Natalie Cole remembered with mix of music and laughter

Pallbearers carry the casket of Natalie Cole after funeral services at West Angeles Church of God in Christ in the Crenshaw district of Los Angeles, Monday, Jan. 11, 2016. The Rev. Jesse Jackson follows at far left. The R&B singer Cole died on New Year's eve at age 65. AP PHOTO

Pallbearers carry the casket of Natalie Cole after funeral services at West Angeles Church of God in Christ in the Crenshaw district of Los Angeles, Monday, Jan. 11, 2016. The Rev. Jesse Jackson follows at far left. The R&B singer Cole died on New Year’s eve at age 65. AP PHOTO

LOS ANGELES— Natalie Cole was remembered as a loyal friend, “the best and bossiest big sister,” and a worthy successor to her famous father’s legacy in a joyous and music-filled funeral highlighting her Baptist faith on Monday.

The two-hour, 50-minute service at West Angeles Church of God in Christ was filled with affection for the daughter of crooner Nat King Cole who carved out her own Grammy Award-winning legacy during a 40-year career.

READ: ‘Unforgettable:’ Singer Natalie Cole dies at 65

Known for effortlessly crossing R&B, pop and jazz genres with such hits as “This Will Be (An Everlasting Love),” ”Inseparable,” and “Our Love,” she died New Year’s Eve at age 65 of pulmonary arterial hypertension, which led to heart failure.

READ: Natalie Cole, master of past and present styles

“My sister was a warrior in the best sense of the word,” Casey Cole Hooker said. “In the end her body simply began to give out and it shut down. She was long accepting of what was coming and trying to make us OK.”

• **Information provided**:
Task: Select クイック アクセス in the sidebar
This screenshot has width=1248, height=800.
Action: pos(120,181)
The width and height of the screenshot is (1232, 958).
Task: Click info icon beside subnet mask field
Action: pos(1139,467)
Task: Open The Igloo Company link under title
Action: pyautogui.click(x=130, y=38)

• **Work order**: Condense the paragraph of the article on Natalie Cole's funeral that begins "Known for effortlessly crossing" into a short bulleted list that keeps its main facts.

• **Answer to the problem**:
- Crossed R&B, pop and jazz genres with ease
- Hits included "This Will Be (An Everlasting Love)," "Inseparable" and "Our Love"
- Died on New Year's Eve at age 65
- Cause: pulmonary arterial hypertension, which led to heart failure